**Problem**
Any pictures in the records below must be left out when you repeat the lines from the line containing "Instruction: Open the Tools (工具) menu" through the line containing "Click the RAM" exactly.

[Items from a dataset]
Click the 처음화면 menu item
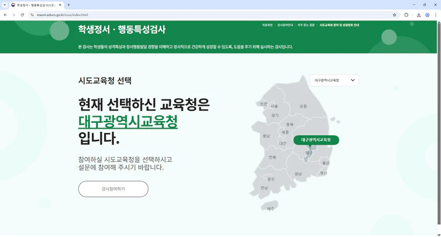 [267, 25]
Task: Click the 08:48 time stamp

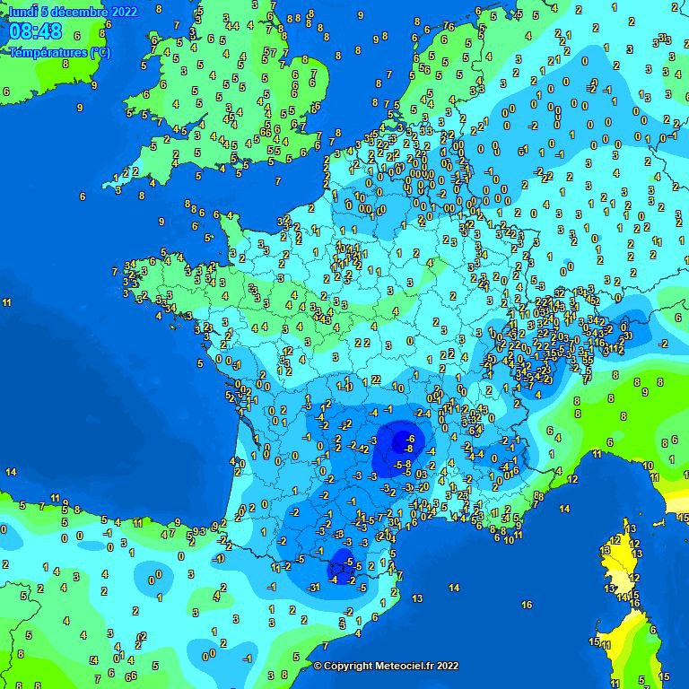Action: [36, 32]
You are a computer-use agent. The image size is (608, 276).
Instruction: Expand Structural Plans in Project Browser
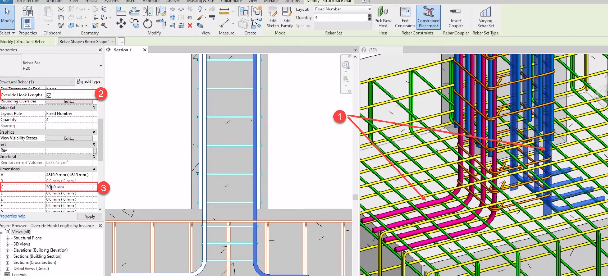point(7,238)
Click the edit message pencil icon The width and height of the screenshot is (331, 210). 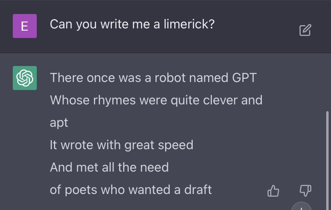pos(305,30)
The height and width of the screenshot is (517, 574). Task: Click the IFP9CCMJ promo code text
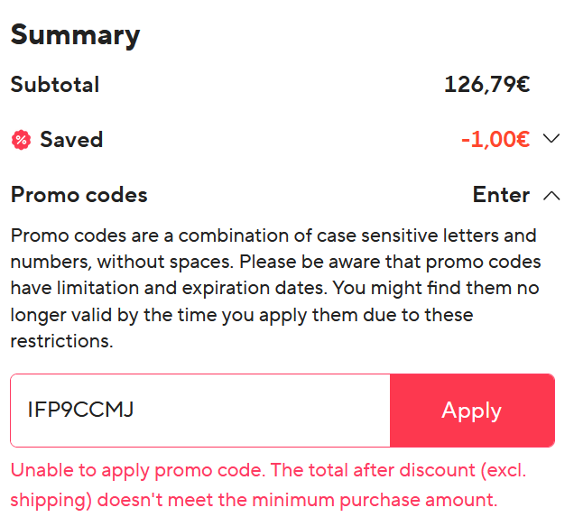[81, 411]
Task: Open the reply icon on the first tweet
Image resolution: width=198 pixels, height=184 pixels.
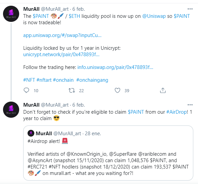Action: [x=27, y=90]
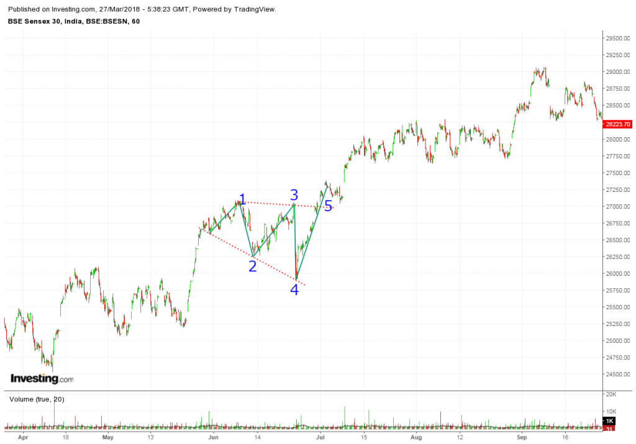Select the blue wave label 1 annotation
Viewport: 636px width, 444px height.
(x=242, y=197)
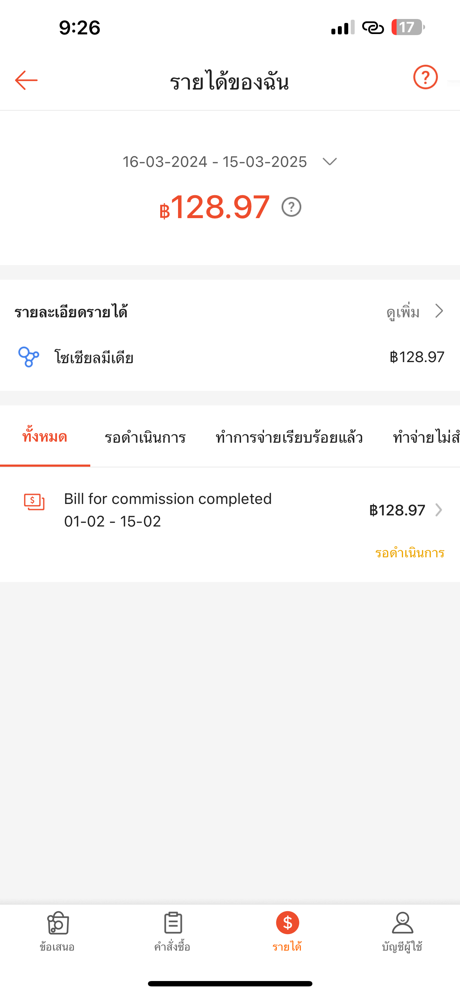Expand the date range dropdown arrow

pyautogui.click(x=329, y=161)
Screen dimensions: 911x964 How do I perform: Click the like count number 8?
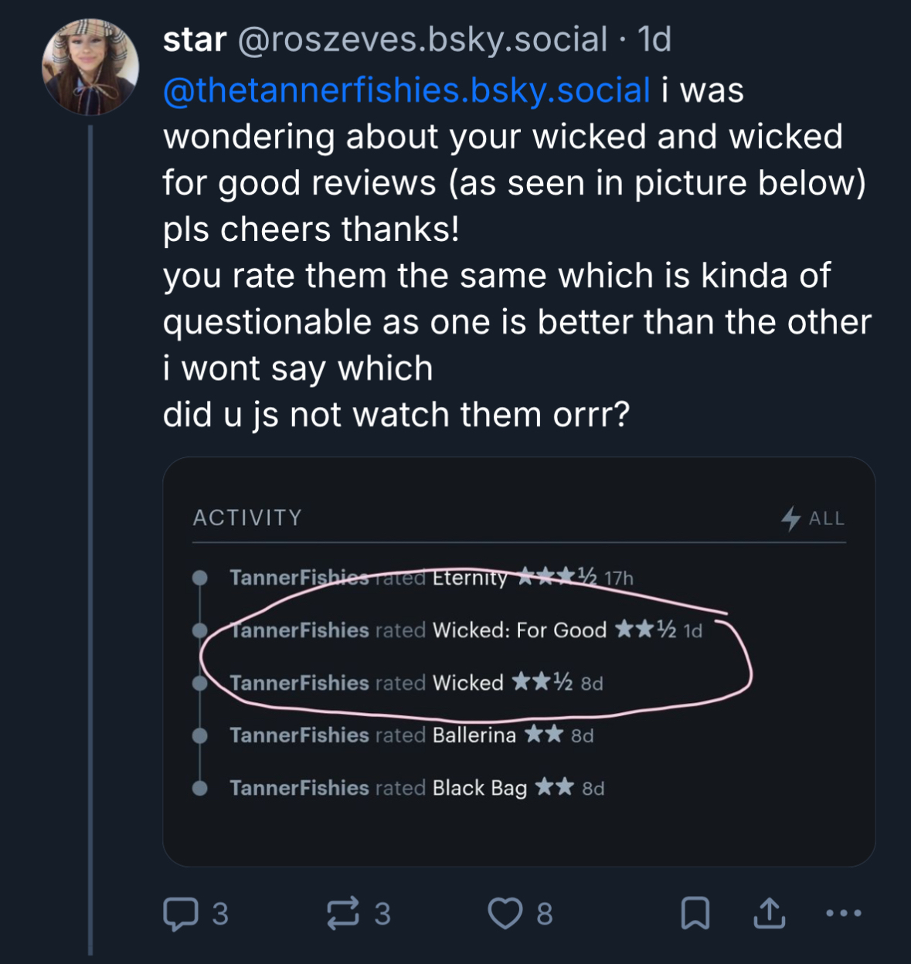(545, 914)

...

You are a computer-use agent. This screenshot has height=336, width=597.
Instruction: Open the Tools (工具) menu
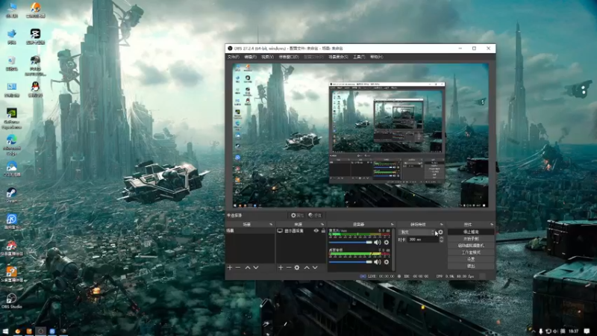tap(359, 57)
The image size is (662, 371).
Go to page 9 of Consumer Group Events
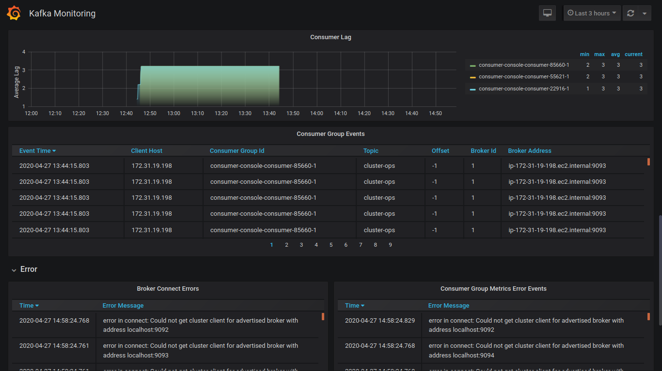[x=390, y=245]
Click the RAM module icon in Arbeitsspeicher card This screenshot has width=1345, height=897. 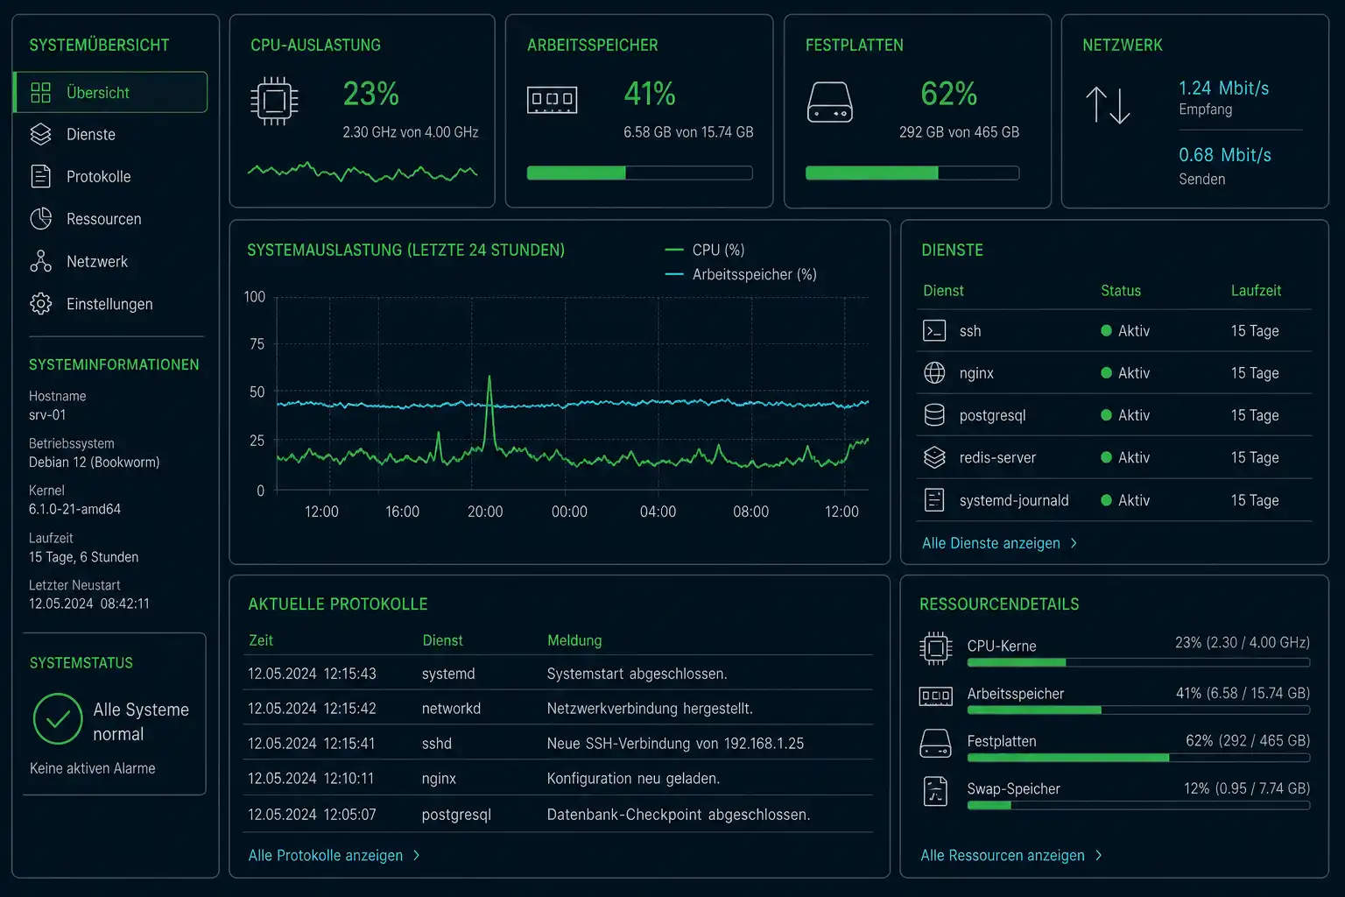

**Task solution**
Instruction: Open the Tools (工具) menu
tap(359, 57)
The image size is (662, 371).
Go to page 9 of Consumer Group Events
[x=390, y=245]
Click the RAM module icon in Arbeitsspeicher card This screenshot has width=1345, height=897. 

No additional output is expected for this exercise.